Since we need to build the duplicity application we need to install a couple development utilities. The first tool you will need is Xcode, it’s available for download from the Mac App store. The next tool you need to install is a package manager called homebrew, paste their one-liner to Terminal:


ruby -e “$(curl -fsSkL raw.github.com/mxcl/homebrew/go)”

Your getting closer! Now that you have Xcode and homebrew you are ready to install the dependencies for duplicity. In the same Terminal paste the following:


brew install librsync python gpg ncftp

Once homebrew finishes doing what it does best you’ll finally be ready to download Duplicity. Afterwards extract it by using this command in Terminal:


tar xvzf duplicity-0.6.20.tar.gz

Now it’s time to install python libraries and build duplicity, again paste the following into terminal:,


pip install boto httplib2 oauth
cd duplicity-0.6.20
sudo python setup.py install

Now we have to take our user and secret key and put them into a file named ‘.boto’ in our users home directory.
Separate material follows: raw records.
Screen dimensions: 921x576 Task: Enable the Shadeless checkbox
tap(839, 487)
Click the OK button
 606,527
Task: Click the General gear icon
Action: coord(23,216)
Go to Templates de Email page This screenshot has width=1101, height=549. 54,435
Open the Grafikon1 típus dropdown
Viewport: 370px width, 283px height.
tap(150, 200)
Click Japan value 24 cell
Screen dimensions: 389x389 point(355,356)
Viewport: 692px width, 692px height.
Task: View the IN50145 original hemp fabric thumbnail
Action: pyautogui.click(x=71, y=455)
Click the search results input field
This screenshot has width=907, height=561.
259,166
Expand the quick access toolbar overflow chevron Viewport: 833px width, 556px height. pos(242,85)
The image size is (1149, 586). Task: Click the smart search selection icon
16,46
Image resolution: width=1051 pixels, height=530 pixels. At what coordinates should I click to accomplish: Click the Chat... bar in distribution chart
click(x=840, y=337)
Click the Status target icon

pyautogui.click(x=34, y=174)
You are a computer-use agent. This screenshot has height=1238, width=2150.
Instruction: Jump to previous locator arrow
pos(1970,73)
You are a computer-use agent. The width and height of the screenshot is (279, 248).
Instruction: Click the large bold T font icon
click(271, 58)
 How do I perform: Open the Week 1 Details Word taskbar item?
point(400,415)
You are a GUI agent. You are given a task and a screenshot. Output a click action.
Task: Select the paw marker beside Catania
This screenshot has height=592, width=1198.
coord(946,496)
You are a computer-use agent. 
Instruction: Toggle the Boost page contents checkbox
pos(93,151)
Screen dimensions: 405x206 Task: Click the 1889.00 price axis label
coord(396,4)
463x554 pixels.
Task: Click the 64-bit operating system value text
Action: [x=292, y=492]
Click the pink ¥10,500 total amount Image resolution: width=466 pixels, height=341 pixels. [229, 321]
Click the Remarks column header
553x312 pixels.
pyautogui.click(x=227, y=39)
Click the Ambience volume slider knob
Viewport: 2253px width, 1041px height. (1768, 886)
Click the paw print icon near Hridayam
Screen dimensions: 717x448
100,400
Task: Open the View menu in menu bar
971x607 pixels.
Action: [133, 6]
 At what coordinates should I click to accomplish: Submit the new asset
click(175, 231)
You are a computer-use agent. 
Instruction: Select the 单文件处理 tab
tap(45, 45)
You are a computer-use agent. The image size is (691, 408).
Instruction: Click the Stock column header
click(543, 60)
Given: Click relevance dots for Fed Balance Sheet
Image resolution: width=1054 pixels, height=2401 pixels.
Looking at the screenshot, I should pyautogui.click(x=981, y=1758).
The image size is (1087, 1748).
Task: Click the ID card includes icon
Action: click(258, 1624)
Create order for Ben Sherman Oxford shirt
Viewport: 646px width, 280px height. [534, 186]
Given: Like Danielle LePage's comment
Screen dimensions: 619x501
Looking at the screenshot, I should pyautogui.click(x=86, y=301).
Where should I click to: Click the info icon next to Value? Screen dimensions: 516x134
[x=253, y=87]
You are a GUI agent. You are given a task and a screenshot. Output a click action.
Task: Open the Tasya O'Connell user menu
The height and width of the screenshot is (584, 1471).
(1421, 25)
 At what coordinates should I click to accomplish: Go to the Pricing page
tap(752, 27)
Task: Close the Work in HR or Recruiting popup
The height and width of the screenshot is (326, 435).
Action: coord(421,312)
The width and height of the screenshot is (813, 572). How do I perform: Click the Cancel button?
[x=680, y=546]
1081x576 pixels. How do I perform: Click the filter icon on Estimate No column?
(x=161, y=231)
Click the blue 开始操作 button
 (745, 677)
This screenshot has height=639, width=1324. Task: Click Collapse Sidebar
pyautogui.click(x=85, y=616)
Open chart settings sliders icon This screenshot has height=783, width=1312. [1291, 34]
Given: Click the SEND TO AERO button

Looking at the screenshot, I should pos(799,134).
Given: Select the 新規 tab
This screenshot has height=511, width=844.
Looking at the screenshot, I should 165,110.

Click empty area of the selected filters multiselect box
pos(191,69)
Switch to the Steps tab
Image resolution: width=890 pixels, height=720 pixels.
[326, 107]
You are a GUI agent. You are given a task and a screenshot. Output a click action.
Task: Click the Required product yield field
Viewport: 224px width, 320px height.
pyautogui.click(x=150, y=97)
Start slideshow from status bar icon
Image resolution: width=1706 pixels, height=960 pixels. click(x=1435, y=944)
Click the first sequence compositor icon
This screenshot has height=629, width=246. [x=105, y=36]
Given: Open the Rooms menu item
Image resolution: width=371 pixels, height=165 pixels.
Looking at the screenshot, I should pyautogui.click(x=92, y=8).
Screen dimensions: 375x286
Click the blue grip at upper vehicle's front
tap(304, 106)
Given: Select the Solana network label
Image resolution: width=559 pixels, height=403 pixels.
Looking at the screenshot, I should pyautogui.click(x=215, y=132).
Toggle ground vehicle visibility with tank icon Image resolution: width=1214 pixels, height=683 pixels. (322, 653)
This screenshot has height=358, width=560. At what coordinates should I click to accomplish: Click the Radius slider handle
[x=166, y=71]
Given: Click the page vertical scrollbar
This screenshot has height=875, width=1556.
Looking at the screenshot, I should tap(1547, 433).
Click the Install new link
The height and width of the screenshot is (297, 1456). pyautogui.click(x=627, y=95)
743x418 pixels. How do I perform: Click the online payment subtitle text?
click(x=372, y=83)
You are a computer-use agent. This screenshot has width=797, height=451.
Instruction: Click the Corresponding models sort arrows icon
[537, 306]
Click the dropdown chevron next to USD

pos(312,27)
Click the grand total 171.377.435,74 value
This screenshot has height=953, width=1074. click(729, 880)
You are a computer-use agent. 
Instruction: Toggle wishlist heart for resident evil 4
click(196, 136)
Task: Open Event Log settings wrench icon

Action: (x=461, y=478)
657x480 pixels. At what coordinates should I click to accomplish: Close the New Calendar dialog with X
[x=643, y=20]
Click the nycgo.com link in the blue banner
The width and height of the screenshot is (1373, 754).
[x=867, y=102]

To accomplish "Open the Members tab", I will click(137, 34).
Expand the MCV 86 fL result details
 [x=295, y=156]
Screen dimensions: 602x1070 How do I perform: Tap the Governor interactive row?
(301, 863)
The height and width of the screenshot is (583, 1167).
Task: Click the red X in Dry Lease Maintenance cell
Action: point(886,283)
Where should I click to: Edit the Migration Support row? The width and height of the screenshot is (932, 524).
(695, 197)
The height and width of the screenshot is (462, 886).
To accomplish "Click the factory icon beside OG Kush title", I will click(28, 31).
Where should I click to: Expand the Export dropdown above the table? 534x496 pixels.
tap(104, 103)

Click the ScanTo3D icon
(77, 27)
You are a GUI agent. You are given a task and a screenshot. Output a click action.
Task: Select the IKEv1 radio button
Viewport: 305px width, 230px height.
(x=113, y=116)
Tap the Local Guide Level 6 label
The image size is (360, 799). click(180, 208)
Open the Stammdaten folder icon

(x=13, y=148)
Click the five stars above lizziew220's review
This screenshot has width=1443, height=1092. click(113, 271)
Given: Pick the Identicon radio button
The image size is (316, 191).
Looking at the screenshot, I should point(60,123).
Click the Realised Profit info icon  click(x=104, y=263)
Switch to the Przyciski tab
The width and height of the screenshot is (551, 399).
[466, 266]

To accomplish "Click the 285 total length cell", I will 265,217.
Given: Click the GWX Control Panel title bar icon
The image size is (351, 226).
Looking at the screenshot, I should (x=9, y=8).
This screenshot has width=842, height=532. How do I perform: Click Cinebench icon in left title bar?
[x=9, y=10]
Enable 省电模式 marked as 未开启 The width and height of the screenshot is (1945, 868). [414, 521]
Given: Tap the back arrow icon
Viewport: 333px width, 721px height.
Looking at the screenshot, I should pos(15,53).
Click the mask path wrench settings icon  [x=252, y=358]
You can do this with the following commands if you substitute your own keys:


echo “[Credentials]” >> ~/.boto
echo “aws_access_key_id = 98F3n8qUtWEJ6ZdBYyQy” >> ~/.boto
echo “aws_secret_access_key = p5kptXKQrsQtTNJTYtG7emGYooXkN6Kaza1OV-_s” >> ~/.boto

Now you can backup any directory you desire to a bucket name of your choice. In this example I’m backing up my Pictures directory to the blogdemo bucket:


duplicity –allow-source-mismatch ~/Pictures \
s3://objects.dreamhost.com/blogdemo

It prompts for a encryption password which you won’t want to forget and then syncs your files, the output should look something like this:


GnuPG passphrase:
Retype passphrase to confirm:
No signatures found, switching to full backup.
————–[ Backup Statistics ]————–
StartTime 1356046824.18 (Thu Dec 20 15:40:24 2012)
EndTime 1356046824.20 (Thu Dec 20 15:40:24 2012)
ElapsedTime 0.02 (0.02 seconds)
SourceFiles 10
SourceFileSize 374 (374 bytes)
NewFiles 10
NewFileSize 374 (374 bytes)
DeletedFiles 0
ChangedFiles 0
ChangedFileSize 0 (0 bytes)
ChangedDeltaSize 0 (0 bytes)
DeltaEntries 10
RawDeltaSize 0 (0 bytes)
TotalDestinationSizeChange 295 (295 bytes)
Errors 0
————————————————-

That’s it! You’ll want to run this command whenever you want to update your backups. I prefer to run it manually when I’m importing pictures but it wouldn’t be difficult to configure Cron to automatically backup a directory on your computer.